July 2010 will be remembered by many people for its record-breaking heat across the country, but not by the residents of Southern California as record cool weather took hold over the month.
Daily cool high temperature records were tied or broken on 21 days in July in numerous locations in and around the San Diego area.
On July 8, San Diego tied its all-time coolest high for the month when temperatures only rose to 64 degrees. The last time this happened was in 1912.
Taking a closer look at San Diego, high temperatures were well below normal as the average high was 69.4 degrees. High temperatures typically average 75.8 degrees in July.
The difference of 6.4 degrees made July 2010 experience the fifth-lowest average high temperature since records began in 1875. It was also the lowest since 1916.
Only eight days had a high recorded above 70 degrees in San Diego.
Nighttime lows were not quite as extreme as highs, but still cooler. Low temperatures average 65.9 degrees in July, but the average low recorded this past month was 62.3 degrees.

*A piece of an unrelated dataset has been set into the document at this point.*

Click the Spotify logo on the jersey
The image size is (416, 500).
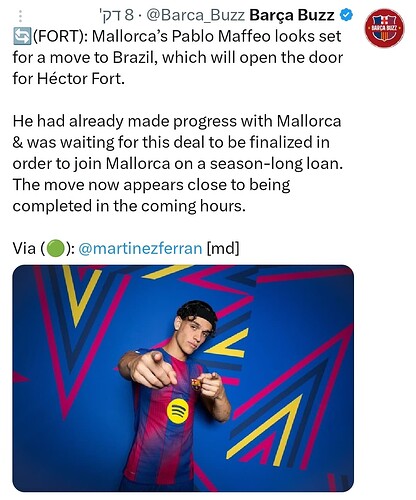[x=177, y=411]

Overall, the month was 4.9 degrees cooler than the average temperature of 66 degrees.
However, the cool weather was not seen in all of Southern California. Locations to the east of the mountains, where the cooler marine air cannot reach, experienced warmer-than-normal temperatures for July.
Palm Springs finished up at 1.8 degrees above July's average monthly temperature of 93.9 degrees. Imperial felt a more dramatic change as daily temperatures were 4.1 degrees above the average of 94.4 degrees.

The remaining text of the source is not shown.